Dáil debates

Wednesday, 9 March 2022

Proposal for a Council Decision on Hate Speech and Hate Crime: Motion

 

2:27 pm

Photo of Rose Conway-WalshRose Conway-Walsh (Mayo, Sinn Fein) | Oireachtas source

Our society is very much lessened by the creeping incitement to hatred that has increased over recent years. While social media is often blamed, and rightly so because it speeds up the spreading of toxic hate speech, it is not the only cause. There are also often headlines in our supposedly reputable press that covertly, and sometimes overtly, incite hatred.

We must look across the board and we must hold people accountable. That is why I welcome this common legal framework to combat hate. As the Minister rightly said, hate speech is often used as a way of making people afraid after which it is easier to control them and their thinking.

Hate speech has no place inside or outside politics. Since coming to this House, I have seen things said in this Chamber that people really need to be held accountable for. During the Covid pandemic, it was used by extreme ideological movements to spread hatred on a range of grounds, including religion, sex and sexual orientation. When I talk about hate crime, I always remember Sophie Lancaster. Sophie Lancaster was a 20-year-old woman who was kicked to death for looking different. We did much work in the community in County Mayo with the Sophie Lancaster Foundation and with her mother Sylvia. We went into the schools to use the toolkit they had provided, which was the acronym for Sophie - stamp out prejudice, hatred and intolerance everywhere.

◆ Supplied data ◆
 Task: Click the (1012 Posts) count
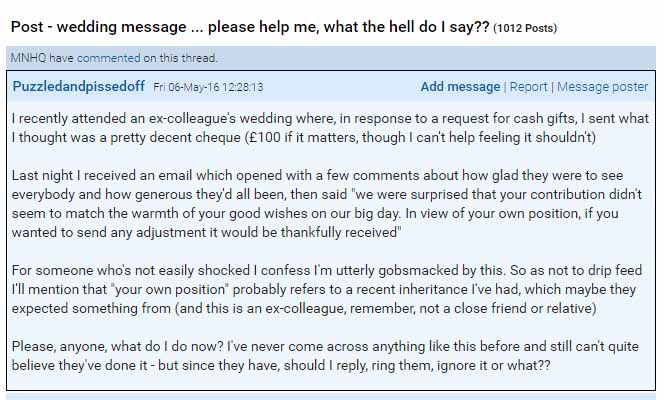pyautogui.click(x=525, y=28)
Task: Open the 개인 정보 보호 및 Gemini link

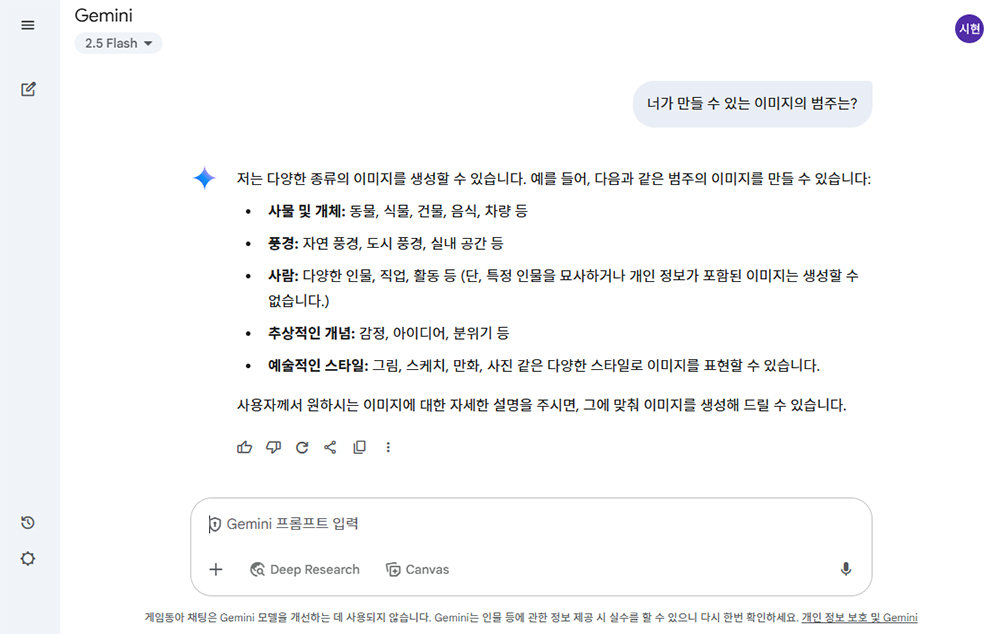Action: point(859,618)
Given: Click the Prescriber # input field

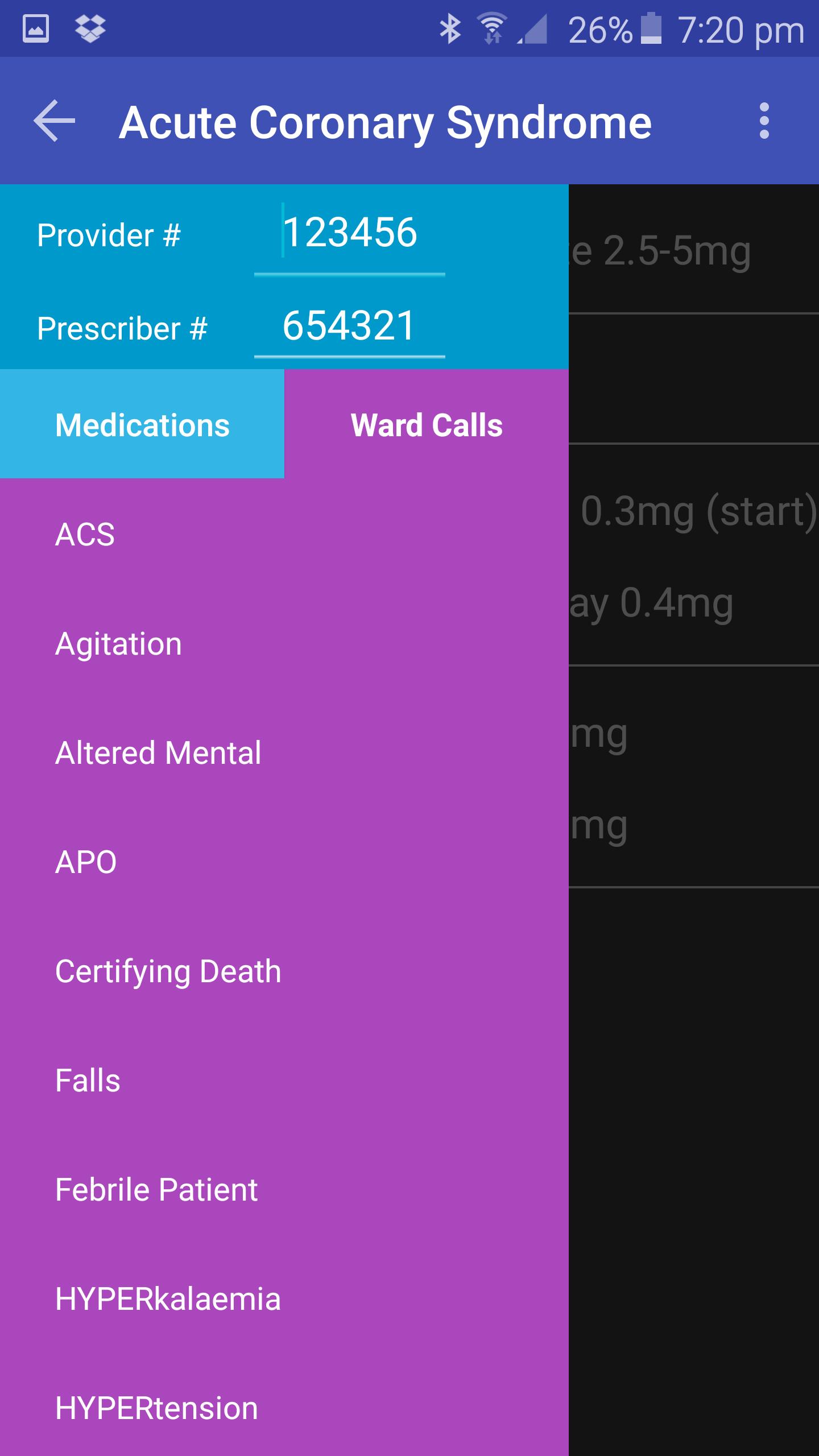Looking at the screenshot, I should [x=349, y=326].
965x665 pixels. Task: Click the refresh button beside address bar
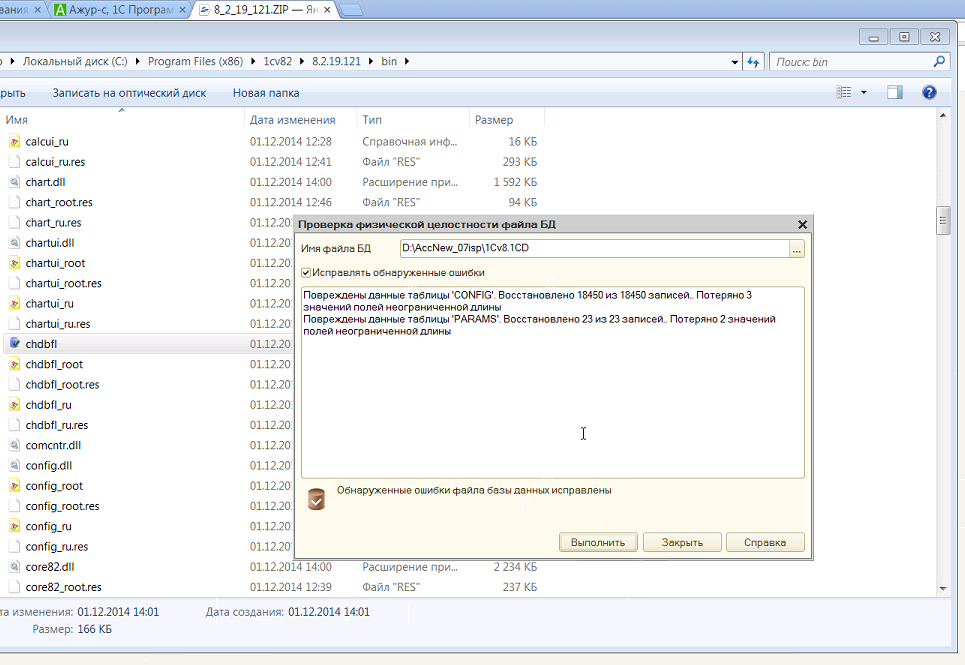tap(754, 62)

◆ What you need to do ◆
Reproduce the Dáil debate passage above, beginning at the words "Proposal for a" and stopping after "overtly, incite hatred.", and swap "social media" for "online platforms".

◆ Solution for this task ◆
Proposal for a Council Decision on Hate Speech and Hate Crime: Motion

 

2:27 pm

Photo of Rose Conway-WalshRose Conway-Walsh (Mayo, Sinn Fein) | Oireachtas source

Our society is very much lessened by the creeping incitement to hatred that has increased over recent years. While online platforms is often blamed, and rightly so because it speeds up the spreading of toxic hate speech, it is not the only cause. There are also often headlines in our supposedly reputable press that covertly, and sometimes overtly, incite hatred.